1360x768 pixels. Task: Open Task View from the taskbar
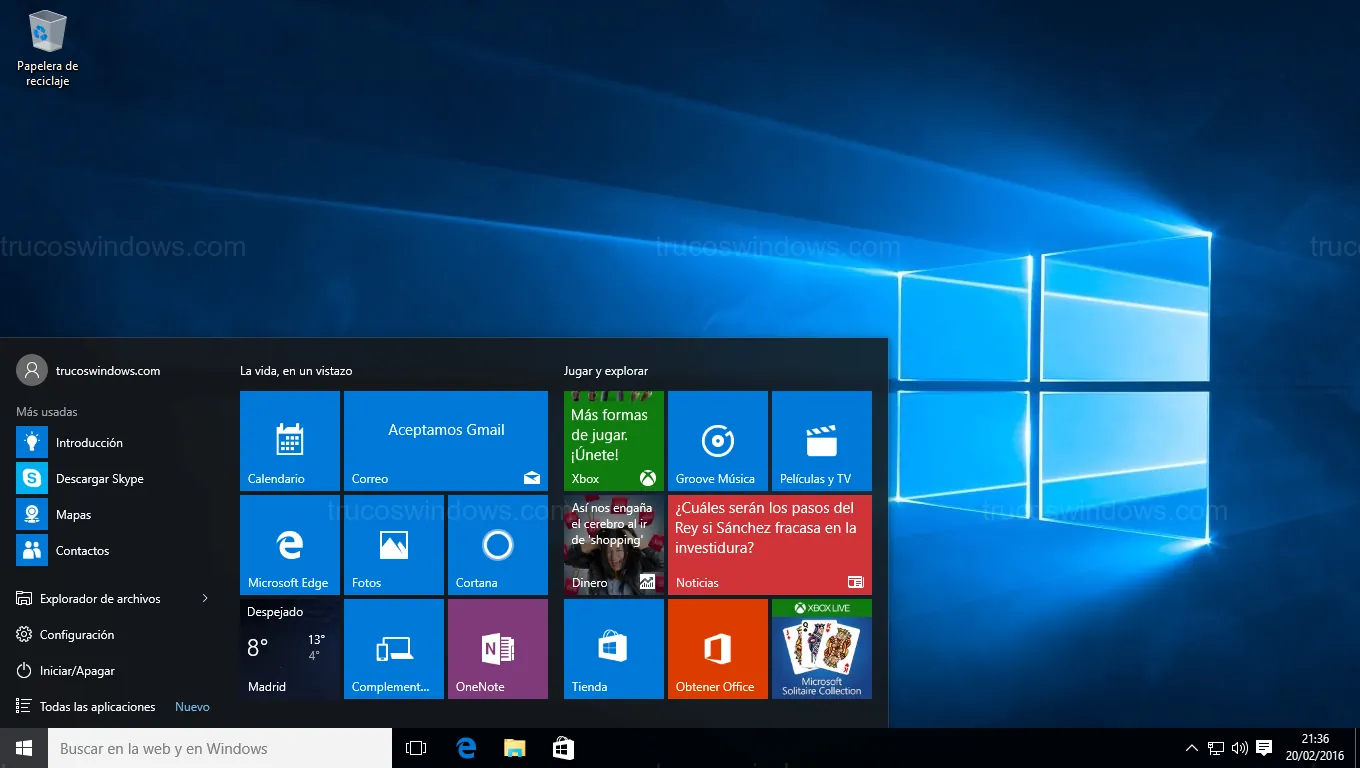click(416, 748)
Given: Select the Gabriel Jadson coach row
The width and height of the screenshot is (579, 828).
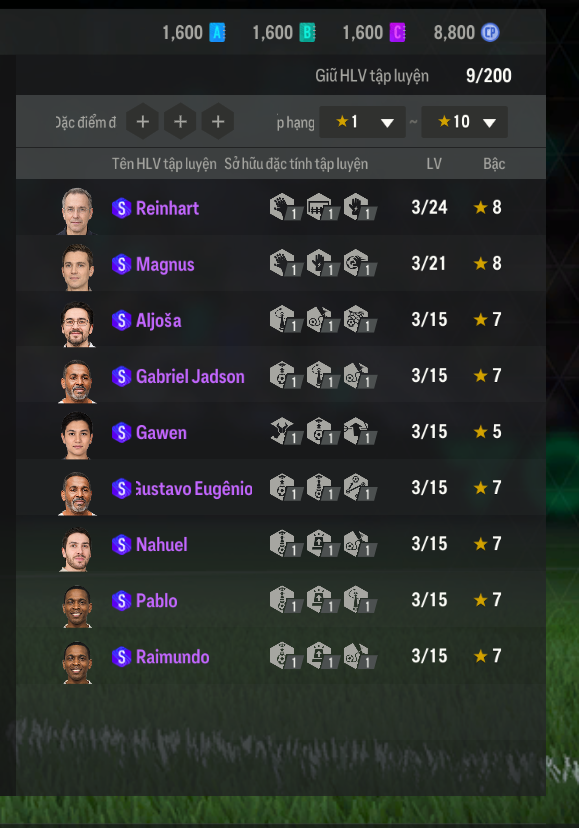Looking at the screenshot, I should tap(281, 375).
* * *
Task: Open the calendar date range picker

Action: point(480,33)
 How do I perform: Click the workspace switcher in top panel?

■ EXERCISE DIRECTIONS ■
What you return must be the lines above that run from the line with "Task: Open the calendar date range picker" to the line with "How do I perform: Click", inclusive, each copied exactly.

■ COMPLETED EXERCISE ■
Task: Open the calendar date range picker

Action: point(480,33)
 How do I perform: Click the workspace switcher in top panel?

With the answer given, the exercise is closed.